→ What is asked
Please count the lines in the entries below that contain the string "column", where case counts. Reply with only the number.

━━━━

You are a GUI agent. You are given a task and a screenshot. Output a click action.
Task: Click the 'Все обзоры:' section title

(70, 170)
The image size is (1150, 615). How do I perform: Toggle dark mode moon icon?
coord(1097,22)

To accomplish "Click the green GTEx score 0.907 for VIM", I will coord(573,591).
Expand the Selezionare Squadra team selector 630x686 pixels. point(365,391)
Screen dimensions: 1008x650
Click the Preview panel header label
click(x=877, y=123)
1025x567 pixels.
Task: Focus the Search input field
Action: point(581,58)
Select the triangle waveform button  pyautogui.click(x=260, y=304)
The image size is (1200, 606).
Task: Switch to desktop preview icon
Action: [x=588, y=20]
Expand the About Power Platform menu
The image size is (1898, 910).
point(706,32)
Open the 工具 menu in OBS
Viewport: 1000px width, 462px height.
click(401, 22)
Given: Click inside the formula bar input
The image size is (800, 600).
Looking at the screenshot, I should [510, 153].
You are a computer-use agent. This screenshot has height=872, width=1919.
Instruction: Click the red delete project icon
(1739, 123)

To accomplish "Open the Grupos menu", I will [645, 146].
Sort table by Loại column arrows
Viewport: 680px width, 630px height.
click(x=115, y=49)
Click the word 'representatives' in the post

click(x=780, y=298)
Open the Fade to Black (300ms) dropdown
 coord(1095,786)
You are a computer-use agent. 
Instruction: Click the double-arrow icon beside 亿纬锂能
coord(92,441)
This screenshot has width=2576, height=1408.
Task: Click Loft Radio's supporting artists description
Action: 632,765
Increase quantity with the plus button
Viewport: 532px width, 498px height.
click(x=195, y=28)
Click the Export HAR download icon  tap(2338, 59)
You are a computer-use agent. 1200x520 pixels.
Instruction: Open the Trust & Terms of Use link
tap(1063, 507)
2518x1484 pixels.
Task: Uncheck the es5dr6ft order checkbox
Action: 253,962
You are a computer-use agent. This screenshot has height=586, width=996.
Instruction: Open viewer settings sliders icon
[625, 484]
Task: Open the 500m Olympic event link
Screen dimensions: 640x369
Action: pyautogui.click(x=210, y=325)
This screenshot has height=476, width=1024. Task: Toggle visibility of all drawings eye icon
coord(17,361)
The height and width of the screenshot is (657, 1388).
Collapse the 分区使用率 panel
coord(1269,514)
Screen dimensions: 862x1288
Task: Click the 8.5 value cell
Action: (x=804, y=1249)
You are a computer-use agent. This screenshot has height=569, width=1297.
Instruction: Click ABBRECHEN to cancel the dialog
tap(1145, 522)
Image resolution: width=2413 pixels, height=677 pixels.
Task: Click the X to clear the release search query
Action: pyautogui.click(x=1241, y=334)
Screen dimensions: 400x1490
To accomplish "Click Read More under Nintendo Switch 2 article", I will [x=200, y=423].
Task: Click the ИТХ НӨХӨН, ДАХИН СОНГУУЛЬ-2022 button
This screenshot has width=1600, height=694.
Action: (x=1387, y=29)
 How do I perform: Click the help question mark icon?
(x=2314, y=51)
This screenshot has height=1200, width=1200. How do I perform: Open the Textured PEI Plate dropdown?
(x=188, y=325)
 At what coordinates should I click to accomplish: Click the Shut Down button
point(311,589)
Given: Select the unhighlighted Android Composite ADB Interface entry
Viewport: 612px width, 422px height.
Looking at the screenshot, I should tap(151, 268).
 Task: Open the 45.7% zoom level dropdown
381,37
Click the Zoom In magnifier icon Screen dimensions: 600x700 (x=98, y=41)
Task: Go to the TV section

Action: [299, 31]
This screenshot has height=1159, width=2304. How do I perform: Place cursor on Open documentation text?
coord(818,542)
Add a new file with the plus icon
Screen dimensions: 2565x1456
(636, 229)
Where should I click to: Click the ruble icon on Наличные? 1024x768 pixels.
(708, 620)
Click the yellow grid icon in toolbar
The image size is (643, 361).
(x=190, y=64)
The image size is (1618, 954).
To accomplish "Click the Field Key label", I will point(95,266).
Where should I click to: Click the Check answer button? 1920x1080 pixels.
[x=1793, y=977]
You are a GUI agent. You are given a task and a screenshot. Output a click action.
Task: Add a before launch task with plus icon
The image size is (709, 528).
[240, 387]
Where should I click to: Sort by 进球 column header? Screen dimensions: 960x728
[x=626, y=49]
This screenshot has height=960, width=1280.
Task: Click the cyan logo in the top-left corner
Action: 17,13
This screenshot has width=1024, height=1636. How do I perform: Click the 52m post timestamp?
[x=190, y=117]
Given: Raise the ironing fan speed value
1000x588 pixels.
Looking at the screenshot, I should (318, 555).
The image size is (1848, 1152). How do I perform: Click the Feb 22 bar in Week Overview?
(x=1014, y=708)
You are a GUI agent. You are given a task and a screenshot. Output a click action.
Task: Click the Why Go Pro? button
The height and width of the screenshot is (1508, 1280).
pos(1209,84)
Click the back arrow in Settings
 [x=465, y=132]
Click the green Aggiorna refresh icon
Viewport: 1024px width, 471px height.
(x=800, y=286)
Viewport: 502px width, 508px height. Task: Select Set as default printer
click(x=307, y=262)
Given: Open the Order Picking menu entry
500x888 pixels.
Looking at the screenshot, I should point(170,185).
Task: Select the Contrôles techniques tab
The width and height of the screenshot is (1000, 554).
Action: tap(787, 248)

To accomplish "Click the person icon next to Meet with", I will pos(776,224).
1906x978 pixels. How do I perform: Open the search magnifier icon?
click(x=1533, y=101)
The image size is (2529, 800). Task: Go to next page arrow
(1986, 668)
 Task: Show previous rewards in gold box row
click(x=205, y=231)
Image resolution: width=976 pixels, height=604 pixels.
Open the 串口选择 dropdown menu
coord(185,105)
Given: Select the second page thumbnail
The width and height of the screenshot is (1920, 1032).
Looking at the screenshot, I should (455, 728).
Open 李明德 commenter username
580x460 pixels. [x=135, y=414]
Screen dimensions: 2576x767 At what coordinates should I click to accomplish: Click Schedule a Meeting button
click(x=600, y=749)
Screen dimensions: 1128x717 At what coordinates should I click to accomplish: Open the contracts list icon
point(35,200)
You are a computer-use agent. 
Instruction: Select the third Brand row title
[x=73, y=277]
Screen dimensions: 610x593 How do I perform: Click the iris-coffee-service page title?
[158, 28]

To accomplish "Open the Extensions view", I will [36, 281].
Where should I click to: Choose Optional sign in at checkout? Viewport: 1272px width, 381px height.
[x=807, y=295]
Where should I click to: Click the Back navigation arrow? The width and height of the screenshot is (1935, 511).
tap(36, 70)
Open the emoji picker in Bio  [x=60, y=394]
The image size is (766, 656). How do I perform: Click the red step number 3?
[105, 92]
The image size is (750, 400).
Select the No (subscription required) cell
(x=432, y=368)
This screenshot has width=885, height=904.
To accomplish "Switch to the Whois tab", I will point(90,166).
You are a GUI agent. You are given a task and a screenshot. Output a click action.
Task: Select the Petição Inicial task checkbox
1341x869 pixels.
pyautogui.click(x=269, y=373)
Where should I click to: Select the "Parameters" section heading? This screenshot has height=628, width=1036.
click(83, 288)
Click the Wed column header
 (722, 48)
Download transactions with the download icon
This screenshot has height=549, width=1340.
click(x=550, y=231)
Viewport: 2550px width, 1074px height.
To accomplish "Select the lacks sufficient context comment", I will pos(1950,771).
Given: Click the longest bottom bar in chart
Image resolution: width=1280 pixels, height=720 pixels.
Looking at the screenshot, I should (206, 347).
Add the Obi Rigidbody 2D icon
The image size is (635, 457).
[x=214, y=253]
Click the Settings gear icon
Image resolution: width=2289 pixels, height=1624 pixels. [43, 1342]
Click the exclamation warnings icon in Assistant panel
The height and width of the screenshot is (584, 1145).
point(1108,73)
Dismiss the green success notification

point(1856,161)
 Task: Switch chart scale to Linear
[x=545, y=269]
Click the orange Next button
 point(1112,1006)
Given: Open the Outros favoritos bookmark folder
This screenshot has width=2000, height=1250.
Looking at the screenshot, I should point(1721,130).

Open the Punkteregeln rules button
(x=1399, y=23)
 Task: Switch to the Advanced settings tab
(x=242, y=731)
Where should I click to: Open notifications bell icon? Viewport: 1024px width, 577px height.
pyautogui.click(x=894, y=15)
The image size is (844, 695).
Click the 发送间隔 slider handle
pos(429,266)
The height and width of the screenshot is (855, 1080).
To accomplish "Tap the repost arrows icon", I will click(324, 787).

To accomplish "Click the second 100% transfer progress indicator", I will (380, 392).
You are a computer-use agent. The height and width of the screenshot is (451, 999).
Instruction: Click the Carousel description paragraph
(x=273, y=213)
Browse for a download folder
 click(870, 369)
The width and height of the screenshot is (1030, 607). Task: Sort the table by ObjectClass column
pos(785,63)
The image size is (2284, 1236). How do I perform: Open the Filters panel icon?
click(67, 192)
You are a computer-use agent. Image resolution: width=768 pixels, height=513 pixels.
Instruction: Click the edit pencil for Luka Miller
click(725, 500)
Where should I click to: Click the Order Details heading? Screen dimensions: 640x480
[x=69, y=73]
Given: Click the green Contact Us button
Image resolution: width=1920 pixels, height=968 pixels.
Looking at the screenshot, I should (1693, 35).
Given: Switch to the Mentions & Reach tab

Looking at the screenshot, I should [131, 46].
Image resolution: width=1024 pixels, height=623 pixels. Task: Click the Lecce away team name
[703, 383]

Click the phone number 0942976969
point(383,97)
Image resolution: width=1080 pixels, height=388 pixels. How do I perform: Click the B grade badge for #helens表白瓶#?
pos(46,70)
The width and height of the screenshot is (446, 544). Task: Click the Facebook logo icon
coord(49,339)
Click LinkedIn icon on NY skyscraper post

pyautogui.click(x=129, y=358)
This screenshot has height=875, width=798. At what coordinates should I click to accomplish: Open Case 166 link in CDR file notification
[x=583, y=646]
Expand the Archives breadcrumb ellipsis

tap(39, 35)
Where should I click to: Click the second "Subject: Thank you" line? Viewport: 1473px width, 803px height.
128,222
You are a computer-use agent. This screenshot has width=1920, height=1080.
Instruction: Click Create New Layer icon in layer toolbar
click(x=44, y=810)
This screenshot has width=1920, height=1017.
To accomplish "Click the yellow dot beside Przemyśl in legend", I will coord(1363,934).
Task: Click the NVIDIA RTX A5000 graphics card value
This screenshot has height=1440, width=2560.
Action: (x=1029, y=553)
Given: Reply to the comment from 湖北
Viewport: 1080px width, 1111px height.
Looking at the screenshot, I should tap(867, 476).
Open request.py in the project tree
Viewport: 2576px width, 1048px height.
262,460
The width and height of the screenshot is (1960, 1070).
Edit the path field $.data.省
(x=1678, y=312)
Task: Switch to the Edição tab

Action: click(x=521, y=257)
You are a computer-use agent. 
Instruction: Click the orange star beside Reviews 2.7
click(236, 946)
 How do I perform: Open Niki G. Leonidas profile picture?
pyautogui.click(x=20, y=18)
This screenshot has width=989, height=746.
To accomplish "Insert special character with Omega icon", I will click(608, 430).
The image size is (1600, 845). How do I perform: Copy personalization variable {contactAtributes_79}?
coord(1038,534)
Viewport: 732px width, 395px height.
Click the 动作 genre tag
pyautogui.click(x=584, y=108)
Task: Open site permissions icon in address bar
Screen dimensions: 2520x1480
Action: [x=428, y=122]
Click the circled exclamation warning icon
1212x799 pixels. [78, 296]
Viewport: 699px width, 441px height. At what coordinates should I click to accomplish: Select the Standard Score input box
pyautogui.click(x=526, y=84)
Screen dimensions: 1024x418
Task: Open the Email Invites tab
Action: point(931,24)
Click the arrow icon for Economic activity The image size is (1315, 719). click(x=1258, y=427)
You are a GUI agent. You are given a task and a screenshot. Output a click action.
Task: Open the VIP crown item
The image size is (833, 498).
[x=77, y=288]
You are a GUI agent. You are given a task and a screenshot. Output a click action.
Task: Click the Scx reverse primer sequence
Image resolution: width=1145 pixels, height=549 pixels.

━━━━

→ The response
4